### TEXT EXTRACT
--- begin ---

# Steamboat Springs: Wyndham vs. Worldmark



## bobpark56 (Jan 16, 2014)

Steamboat Springs: Wyndham vs. Worldmark...what's the difference?

Also, what's the difference between a 1BR unit and a 1BR deluxe unit? And if you schedule via RCI points, how will you know whether you get deluxe or not?


----------



## cotraveller (Jan 16, 2014)

Wyndham has drapes on the windows, WorldMark has blinds (unless you get a Penthouse).
Wyndham has popcorn (not firsthand experience, relying on what other posters here have said), WorldMark has spice packets.

WorldMark 1-Br units are in one of the original buildings, 1-Br Deluxe are in the newer buildings.  The newer buildings are in a circle around the swimming pool, the older building with the 1-Br standard units is more towards the back of the resort area. The 1-Br units are 692 sq ft, the 1-Br deluxe are 777 to 833 sq ft.  The Deluxe has more modern building features (rounded corners on drywall for example).  The Deluxe cost 3,000 credits more if you are booking it as a WorldMark owner.

All buildings have underground parking, heated in the winter.  Both are nice, don't pass either one up if it is all that is available.

Edited:  I looked at the RCI descriptions and don't see anything that jumps out to me to distinguish a WorldMark 1-Br from a 1-Br Deluxe.  We stayed in a Standard unit in 2001 and a Deluxe one in 2009 and 2011. The memory is a little fuzzy already about the more subtle differences in the units. If you get a Wyndham unit they are all the Deluxe variety.  Wyndham does not have units in the older buildings.

--- end ---

### PROMPT 1
According to the forum thread, what is the size range of the WorldMark 1-Br deluxe units?

### Click-target data
--- begin ---

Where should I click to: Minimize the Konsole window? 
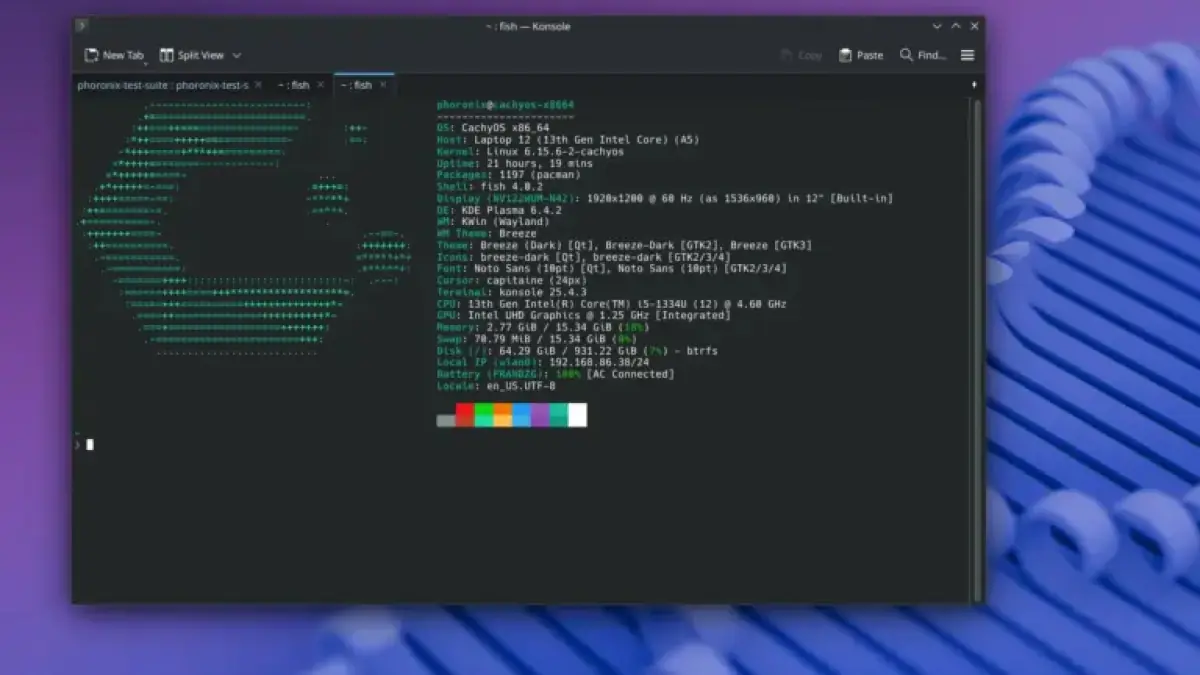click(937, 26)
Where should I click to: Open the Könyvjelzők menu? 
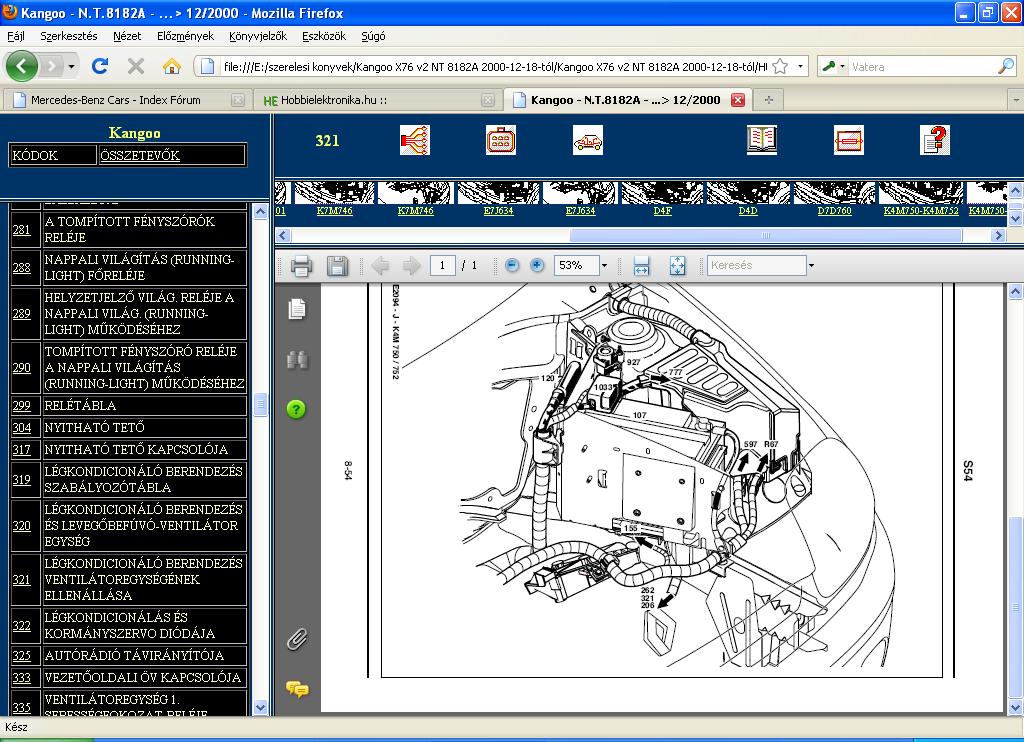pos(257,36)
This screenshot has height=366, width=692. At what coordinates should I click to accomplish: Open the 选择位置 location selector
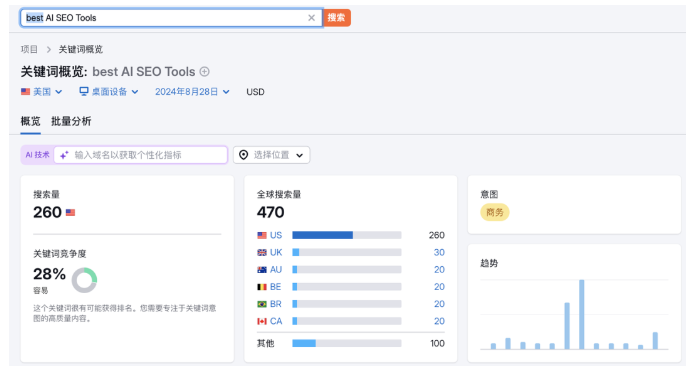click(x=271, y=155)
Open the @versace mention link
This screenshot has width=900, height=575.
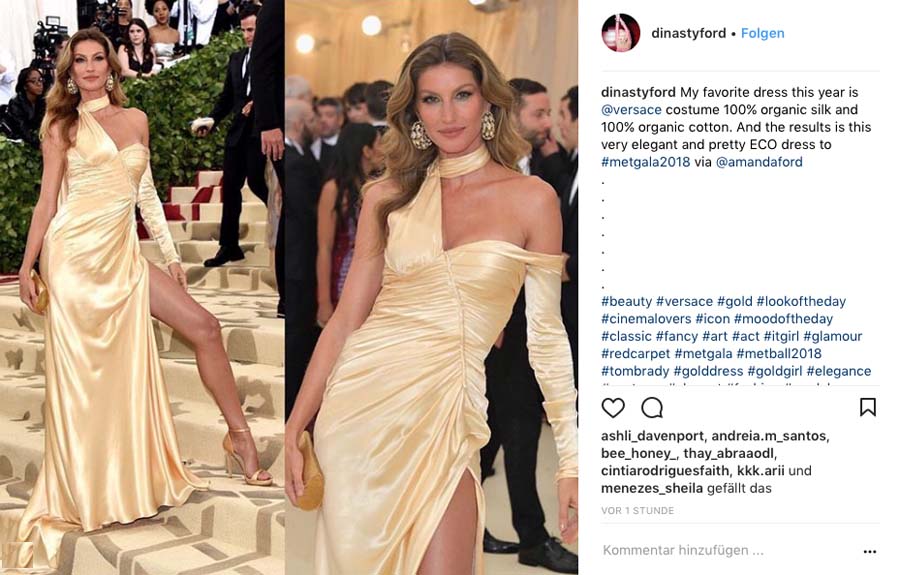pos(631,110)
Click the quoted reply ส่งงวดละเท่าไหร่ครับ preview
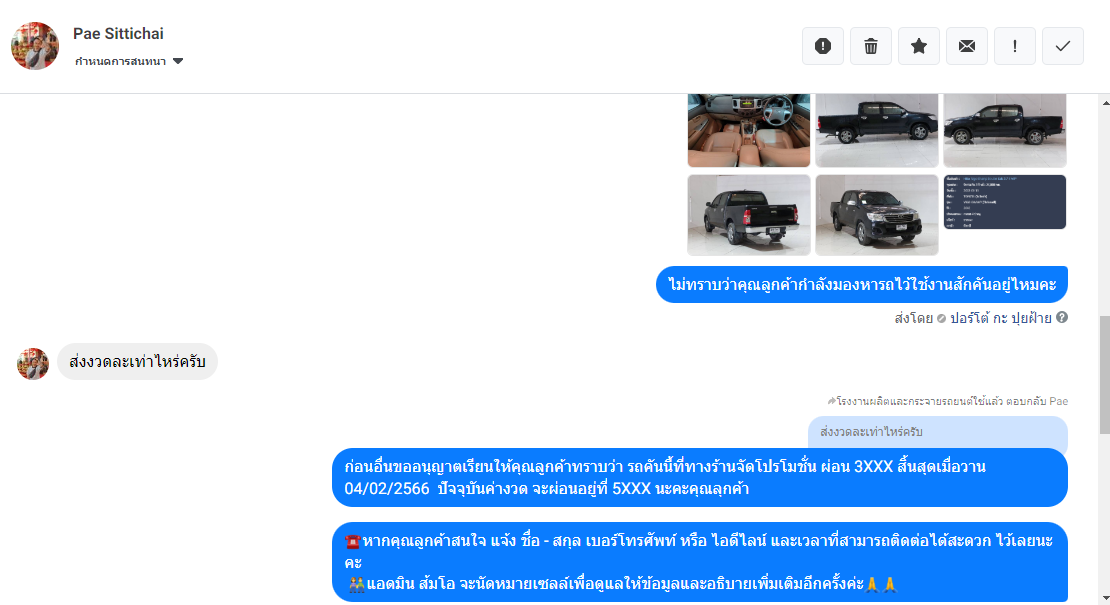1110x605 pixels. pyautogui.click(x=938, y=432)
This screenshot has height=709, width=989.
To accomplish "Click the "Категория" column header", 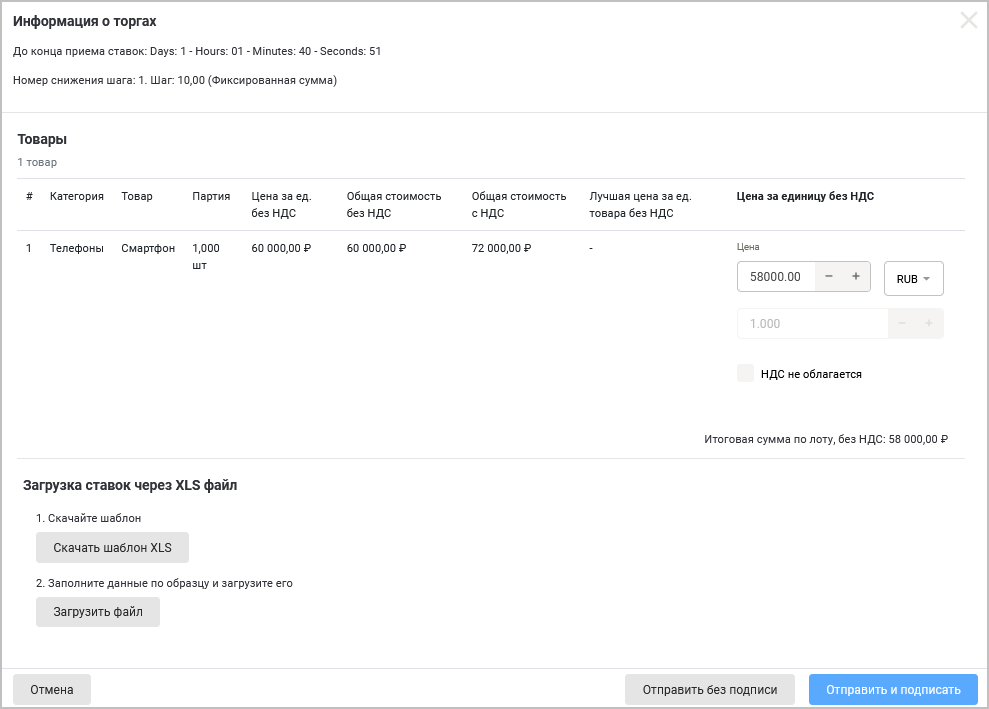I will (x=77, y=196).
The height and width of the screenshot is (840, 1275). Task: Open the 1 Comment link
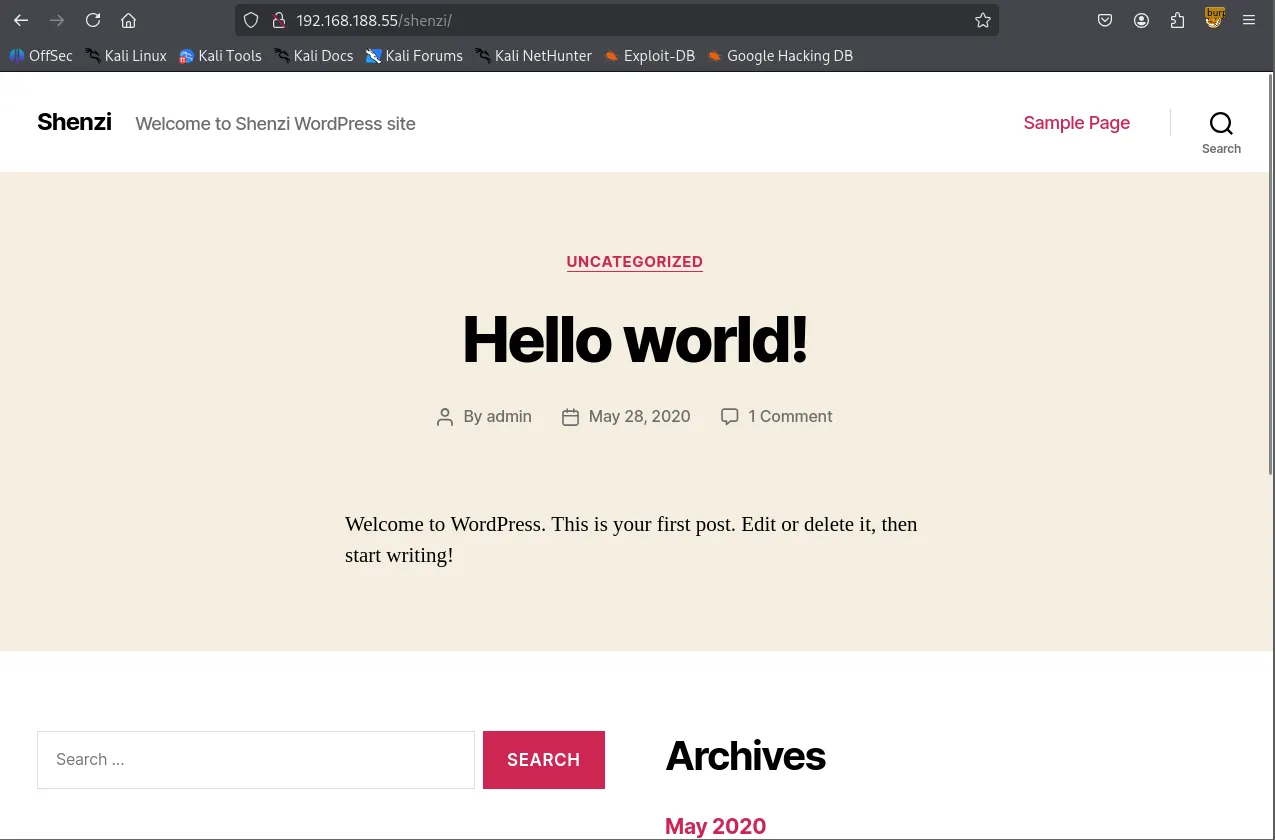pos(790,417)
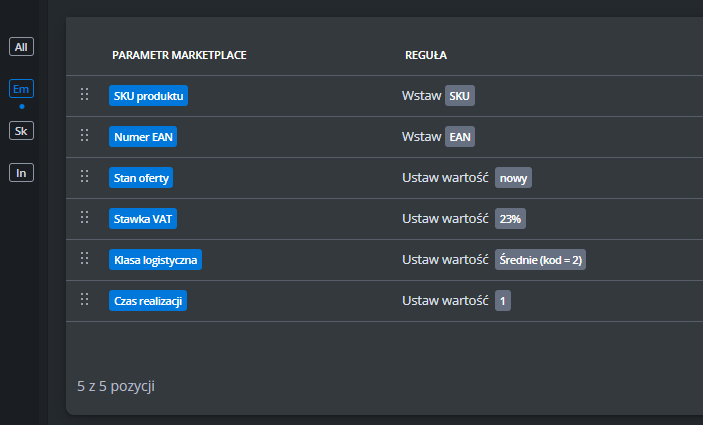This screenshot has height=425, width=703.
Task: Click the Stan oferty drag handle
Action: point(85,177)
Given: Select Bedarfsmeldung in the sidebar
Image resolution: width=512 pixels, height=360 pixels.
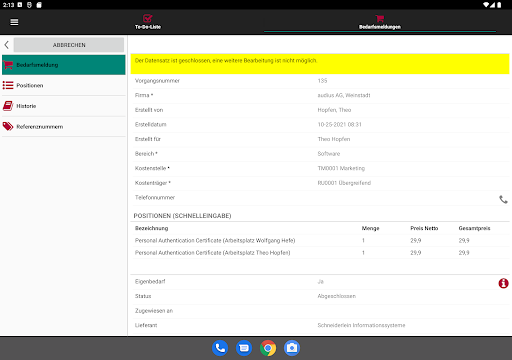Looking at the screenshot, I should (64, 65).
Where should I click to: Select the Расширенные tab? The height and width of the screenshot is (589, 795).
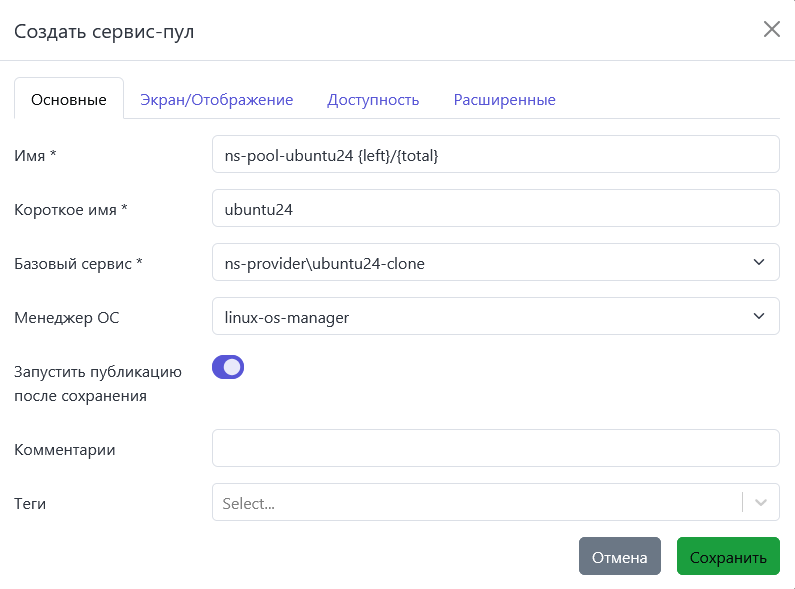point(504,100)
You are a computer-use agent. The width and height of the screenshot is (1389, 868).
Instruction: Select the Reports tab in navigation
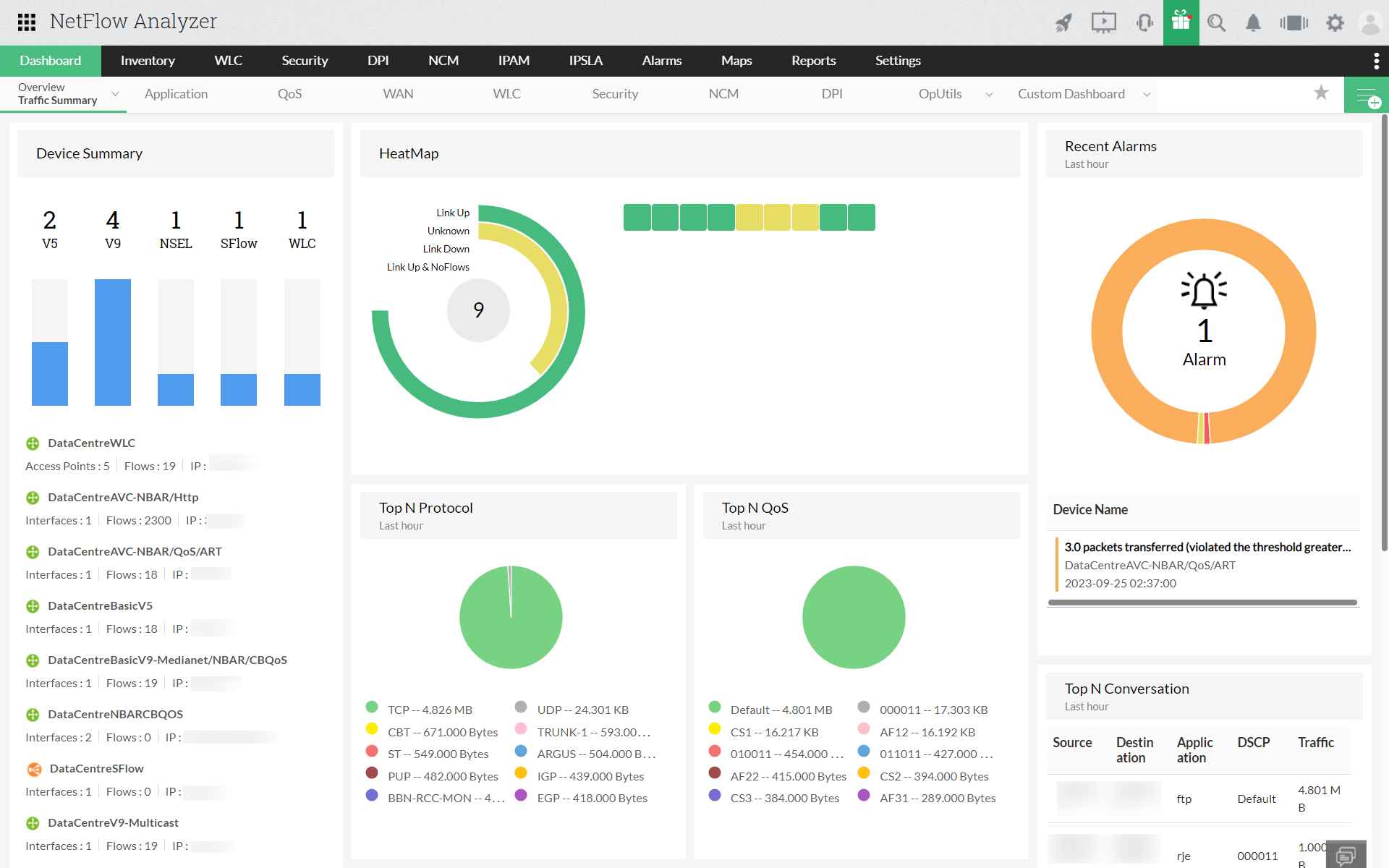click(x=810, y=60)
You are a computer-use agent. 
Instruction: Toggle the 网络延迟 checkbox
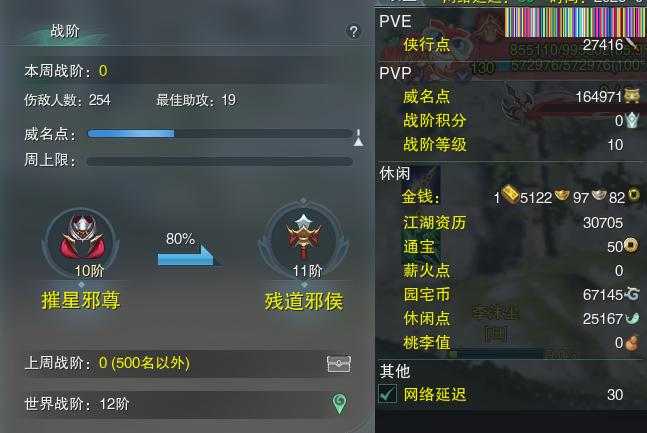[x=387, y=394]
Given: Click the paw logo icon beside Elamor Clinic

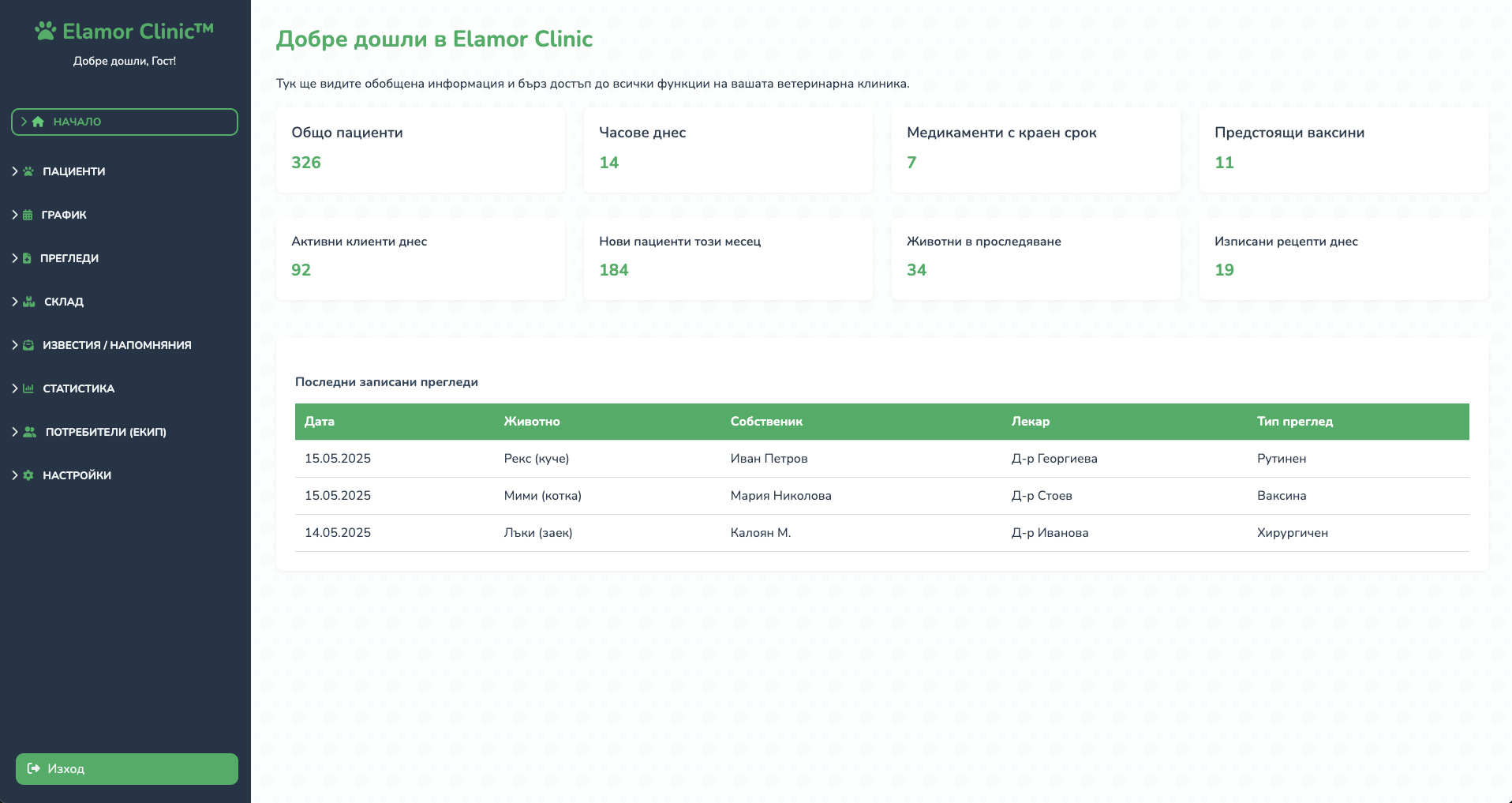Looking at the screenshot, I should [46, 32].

--- end ---

### PROMPT 2
Give the lines of the records as a JSON list of strings, one per line, starting at the beginning of the records and going on through the line containing "pos(257,36)". Skip blank lines and omit the pictures.

### TASK RESULT 1
They are 777 to 833 sq ft.

### TASK RESULT 2
[
  "Where should I click to: Minimize the Konsole window? ",
  "click(937, 26)",
  "Where should I click to: Open the Könyvjelzők menu? ",
  "pos(257,36)"
]